Calhoun, whose words echoed points made in a July 16 letter to the city by water district Superintendent Trevor Hunt, pointed out that land in the northern area of Bath has changed since the city reviewed it in the past and that many more houses have since been built there.
“It is possible that some of that land can be used for better purposes than just rural preservation,” Calhoun said. “There’s a lot of land up there that is available for preservation; a great deal of it. But there’s a lot of land also that can be constructively used to increase the tax base for the city of Bath, that can increase the availability of housing, that can actually afford the town a lot of flexibility for how they zone an area.”
Hunt had stated in his letter that it was in the water district’s best interest to support new customers in order to create greater future rate stability for existing customers.
Ed Benedikt, who served on the Comprehensive Plan Advisory Committee, expressed concern about facilitating sprawl and called the Planning Board’s Aug. 4 changes to the update a mistake.
“It opens the door to expansion basically to anyone who’s willing to pay for the cost,” he said.
Benedikt suggested that the water district be concerned less about expansion than about maintaining existing infrastructure. He called the downtown area a viable one which is difficult to maintain and requires good sewerage and water infrastructure to sustain that viability.
“It’s so much easier to go out in an undeveloped area and build housing there,” he said. “It still is cheaper, but it contributes to sprawl. We should be focusing on maintaining our downtown, improving our water supply, improving our sewerage, and not expanding the resource to low density areas.”
Calhoun countered that the district spent about $150,000 last year in piping alone to improve the system, not including labor costs or the machinery used for the work.
“We are improving, all the time, our existing facilities,” he said.

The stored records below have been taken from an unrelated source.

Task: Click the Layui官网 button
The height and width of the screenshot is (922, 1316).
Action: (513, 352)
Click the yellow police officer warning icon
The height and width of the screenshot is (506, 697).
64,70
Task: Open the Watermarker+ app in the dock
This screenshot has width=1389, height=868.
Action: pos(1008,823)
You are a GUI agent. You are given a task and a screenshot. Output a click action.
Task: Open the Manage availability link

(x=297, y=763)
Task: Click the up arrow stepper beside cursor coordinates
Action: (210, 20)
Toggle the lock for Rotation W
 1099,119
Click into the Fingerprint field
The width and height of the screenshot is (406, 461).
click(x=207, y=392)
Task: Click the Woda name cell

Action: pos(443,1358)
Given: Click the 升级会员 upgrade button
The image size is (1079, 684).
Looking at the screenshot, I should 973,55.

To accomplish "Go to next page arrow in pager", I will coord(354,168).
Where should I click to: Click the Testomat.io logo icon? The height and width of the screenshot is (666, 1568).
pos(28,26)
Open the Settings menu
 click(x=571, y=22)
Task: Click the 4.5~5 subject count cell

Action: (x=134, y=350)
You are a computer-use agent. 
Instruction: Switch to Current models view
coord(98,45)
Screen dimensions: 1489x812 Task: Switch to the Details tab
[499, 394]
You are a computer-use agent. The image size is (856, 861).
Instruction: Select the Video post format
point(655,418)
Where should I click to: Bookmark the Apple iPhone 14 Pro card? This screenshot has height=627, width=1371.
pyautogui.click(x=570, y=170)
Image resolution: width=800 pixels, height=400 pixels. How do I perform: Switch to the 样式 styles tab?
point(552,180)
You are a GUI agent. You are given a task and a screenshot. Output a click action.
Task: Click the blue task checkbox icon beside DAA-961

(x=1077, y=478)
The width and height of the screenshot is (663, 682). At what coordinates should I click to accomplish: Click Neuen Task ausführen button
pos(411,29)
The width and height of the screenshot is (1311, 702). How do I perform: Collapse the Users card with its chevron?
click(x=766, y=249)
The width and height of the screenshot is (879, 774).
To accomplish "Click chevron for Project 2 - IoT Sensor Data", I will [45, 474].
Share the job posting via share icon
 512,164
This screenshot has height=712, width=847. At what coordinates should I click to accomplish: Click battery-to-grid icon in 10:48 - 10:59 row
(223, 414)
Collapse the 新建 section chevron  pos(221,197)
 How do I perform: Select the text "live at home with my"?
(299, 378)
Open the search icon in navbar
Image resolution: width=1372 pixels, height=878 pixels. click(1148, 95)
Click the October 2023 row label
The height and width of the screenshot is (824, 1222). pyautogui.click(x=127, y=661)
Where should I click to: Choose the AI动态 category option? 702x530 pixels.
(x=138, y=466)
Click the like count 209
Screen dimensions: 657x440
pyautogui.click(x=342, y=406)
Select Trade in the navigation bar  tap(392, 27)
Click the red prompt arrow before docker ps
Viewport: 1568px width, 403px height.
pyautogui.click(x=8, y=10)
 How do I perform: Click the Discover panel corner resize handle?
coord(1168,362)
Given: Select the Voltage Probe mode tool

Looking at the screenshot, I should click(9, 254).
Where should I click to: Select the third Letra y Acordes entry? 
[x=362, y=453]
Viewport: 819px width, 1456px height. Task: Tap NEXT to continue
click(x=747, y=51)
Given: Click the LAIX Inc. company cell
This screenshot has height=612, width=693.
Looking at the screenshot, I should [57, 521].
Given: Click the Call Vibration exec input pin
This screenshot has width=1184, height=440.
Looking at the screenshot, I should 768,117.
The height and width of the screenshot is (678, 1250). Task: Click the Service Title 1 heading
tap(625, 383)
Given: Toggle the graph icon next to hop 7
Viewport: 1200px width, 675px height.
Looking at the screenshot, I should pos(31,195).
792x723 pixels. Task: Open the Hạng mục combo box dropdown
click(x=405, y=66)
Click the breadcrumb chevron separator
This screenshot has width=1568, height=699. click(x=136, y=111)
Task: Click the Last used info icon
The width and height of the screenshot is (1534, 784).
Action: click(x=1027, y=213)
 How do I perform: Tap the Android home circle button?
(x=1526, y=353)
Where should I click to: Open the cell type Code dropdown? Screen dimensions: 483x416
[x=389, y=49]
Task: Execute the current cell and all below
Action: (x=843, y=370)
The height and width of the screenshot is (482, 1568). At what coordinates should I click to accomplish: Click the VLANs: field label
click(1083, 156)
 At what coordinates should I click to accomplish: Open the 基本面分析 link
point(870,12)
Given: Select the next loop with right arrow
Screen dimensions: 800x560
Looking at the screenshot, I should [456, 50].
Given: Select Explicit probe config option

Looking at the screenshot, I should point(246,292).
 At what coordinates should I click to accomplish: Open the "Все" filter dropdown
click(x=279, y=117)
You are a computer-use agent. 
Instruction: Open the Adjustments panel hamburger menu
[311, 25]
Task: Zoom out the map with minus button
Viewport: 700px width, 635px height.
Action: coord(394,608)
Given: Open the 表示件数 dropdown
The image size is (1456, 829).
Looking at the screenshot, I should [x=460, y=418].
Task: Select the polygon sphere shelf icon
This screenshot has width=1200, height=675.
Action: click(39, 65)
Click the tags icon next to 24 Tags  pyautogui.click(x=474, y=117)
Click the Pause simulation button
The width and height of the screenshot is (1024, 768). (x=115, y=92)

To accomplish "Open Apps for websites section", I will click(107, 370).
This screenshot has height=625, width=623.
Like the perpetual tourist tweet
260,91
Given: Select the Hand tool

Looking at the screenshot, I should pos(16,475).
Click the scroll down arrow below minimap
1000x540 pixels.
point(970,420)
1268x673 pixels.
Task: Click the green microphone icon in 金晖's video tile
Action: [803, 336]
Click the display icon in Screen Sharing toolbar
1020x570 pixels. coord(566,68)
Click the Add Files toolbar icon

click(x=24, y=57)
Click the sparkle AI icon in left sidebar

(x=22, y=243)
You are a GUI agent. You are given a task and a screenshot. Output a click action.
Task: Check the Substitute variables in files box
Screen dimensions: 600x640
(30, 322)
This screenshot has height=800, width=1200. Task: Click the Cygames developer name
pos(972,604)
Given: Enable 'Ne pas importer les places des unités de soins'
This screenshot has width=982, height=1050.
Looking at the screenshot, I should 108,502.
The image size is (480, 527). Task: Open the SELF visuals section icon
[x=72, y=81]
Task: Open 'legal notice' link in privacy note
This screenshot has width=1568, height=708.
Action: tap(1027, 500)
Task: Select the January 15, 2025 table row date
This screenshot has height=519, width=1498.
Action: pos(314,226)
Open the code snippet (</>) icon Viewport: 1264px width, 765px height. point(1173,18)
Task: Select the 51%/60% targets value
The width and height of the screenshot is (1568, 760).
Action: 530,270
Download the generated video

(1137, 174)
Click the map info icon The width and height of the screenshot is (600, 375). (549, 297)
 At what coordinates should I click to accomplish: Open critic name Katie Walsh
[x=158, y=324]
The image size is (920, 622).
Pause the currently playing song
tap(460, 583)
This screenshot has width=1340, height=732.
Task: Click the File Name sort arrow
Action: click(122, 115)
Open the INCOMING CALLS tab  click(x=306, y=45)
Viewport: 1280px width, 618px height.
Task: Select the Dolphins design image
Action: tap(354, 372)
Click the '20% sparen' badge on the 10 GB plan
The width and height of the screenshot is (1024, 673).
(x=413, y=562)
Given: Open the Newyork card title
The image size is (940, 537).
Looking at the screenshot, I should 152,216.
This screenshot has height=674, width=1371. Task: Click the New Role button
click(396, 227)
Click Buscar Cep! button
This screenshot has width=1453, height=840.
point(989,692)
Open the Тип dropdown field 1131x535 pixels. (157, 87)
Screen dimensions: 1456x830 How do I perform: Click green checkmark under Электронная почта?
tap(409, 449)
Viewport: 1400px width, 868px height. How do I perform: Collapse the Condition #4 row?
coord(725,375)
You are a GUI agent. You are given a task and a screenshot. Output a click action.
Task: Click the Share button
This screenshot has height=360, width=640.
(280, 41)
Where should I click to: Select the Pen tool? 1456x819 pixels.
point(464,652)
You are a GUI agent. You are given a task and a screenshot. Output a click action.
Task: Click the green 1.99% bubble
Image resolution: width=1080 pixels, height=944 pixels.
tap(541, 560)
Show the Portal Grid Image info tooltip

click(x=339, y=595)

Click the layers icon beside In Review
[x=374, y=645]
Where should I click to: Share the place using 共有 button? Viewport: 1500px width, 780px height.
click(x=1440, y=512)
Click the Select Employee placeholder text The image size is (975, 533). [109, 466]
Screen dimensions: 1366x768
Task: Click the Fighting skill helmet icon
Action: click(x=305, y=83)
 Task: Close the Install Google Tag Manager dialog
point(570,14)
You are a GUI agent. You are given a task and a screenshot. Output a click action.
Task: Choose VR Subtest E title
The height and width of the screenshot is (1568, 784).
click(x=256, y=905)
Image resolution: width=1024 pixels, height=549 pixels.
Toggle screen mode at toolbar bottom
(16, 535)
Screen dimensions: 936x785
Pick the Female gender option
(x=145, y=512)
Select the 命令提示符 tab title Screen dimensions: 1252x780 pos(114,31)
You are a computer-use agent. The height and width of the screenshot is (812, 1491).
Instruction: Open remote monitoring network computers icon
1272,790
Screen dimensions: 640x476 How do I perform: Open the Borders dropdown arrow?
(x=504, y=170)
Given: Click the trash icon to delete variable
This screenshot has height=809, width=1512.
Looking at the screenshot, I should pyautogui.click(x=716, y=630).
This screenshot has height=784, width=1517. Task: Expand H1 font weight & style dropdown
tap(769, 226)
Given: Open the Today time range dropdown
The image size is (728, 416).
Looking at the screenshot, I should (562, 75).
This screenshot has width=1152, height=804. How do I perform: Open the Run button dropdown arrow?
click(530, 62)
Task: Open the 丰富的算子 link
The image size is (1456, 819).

The Comprehensive Plan update, which includes a vision of where Bath should be in 2025, calls for new future land use areas dedicated to city fixtures like the Plant Home and Maine Maritime Museum.
Upham has said he hopes this incarnation of the plan will be more geared toward action than the 1997 version.
City Council Chairman Bernie Wyman said on Wednesday that he expected the update could come before the council for a vote during its September meeting.
“It looks good,” he said of the document. “People put a lot of hard work into it.”